[Collected data]
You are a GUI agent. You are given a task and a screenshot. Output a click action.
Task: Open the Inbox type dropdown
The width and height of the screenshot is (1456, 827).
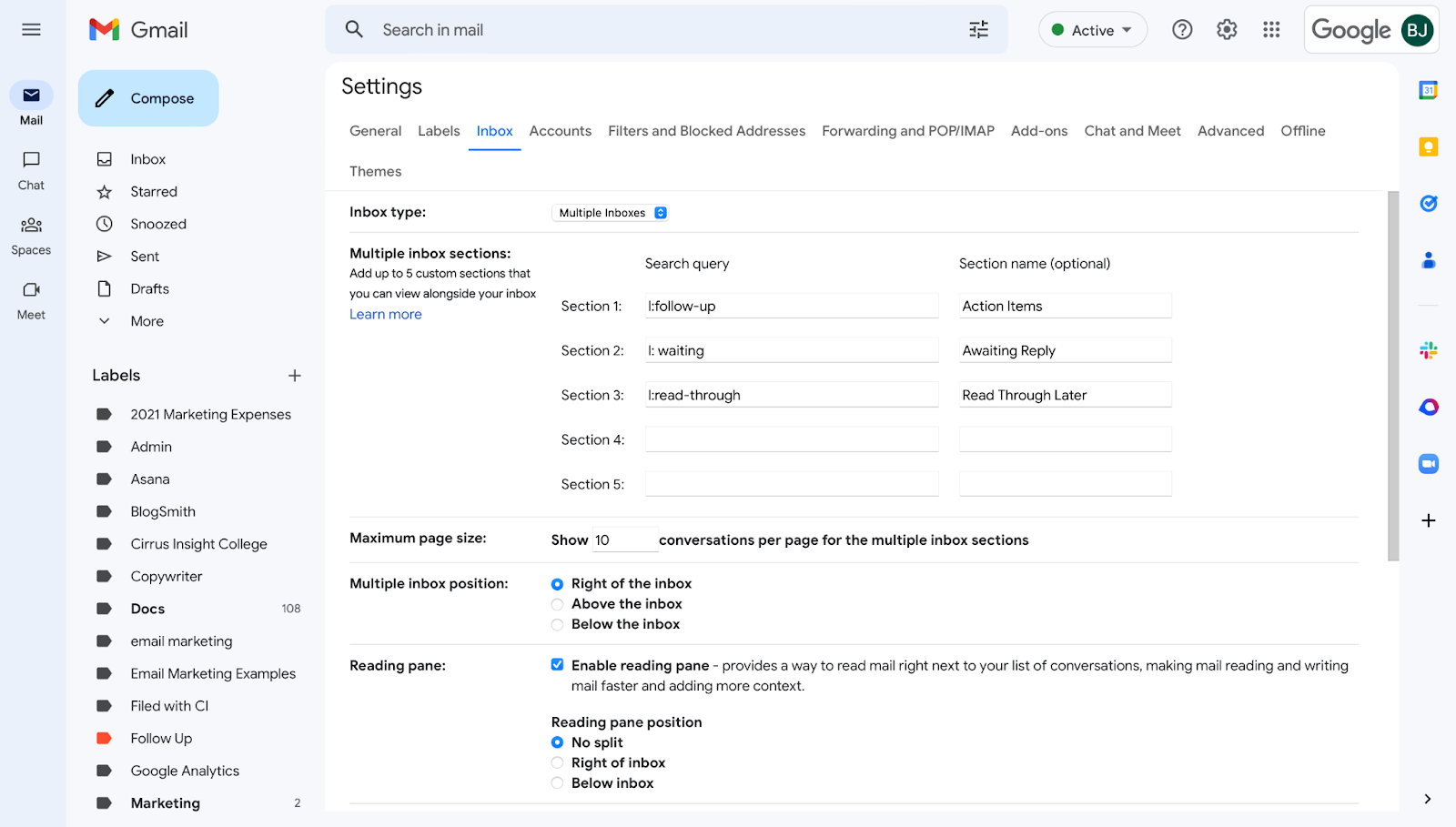point(611,213)
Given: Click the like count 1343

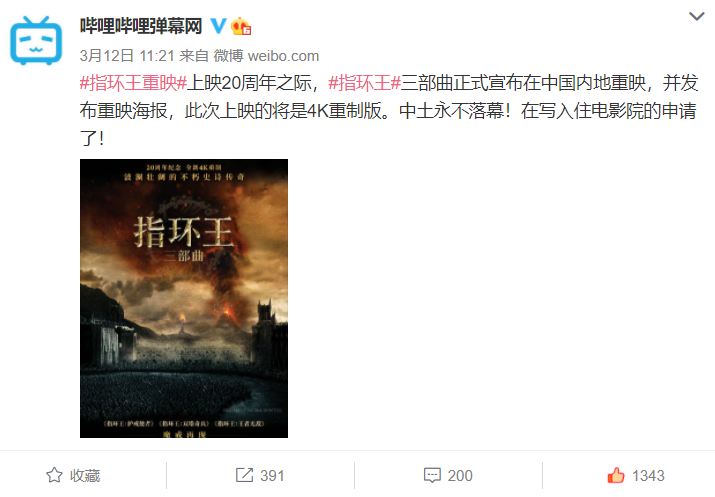Looking at the screenshot, I should coord(648,476).
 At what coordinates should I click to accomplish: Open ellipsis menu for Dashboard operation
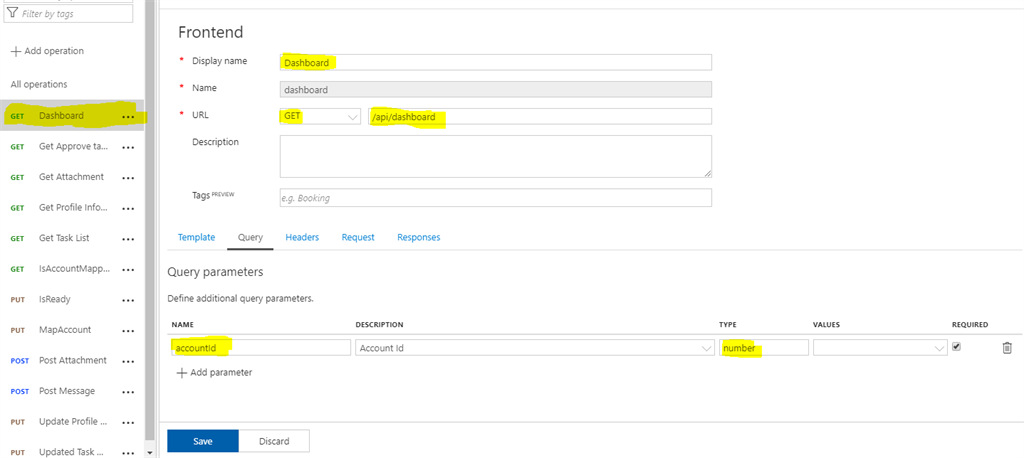[128, 117]
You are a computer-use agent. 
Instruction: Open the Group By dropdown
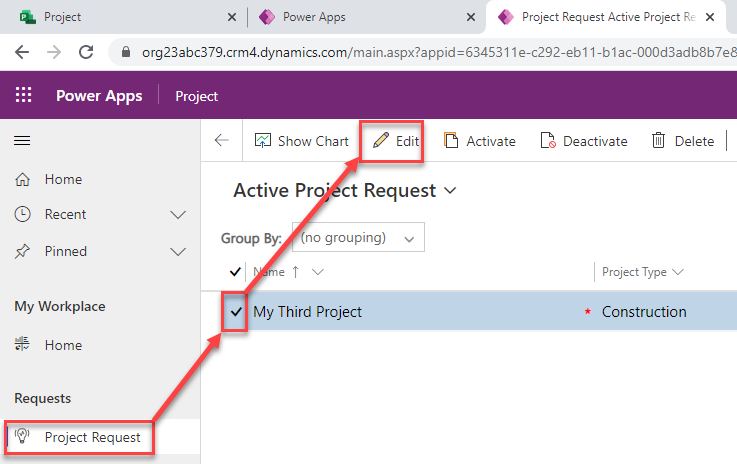point(358,238)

## BRIEF
Copy each of the entries above precisely, and drop whatever pictures they hold.

## RESPONSE BOX
You are a GUI agent. You are given a task and a screenshot. Output a click action.
Task: Open the Inbox type dropdown
The width and height of the screenshot is (1456, 827).
point(611,213)
Given: Click the like count 1343

Looking at the screenshot, I should coord(648,476).
 At what coordinates should I click to accomplish: Open ellipsis menu for Dashboard operation
[128, 117]
You are a computer-use agent. 
Instruction: Open the Group By dropdown
point(358,238)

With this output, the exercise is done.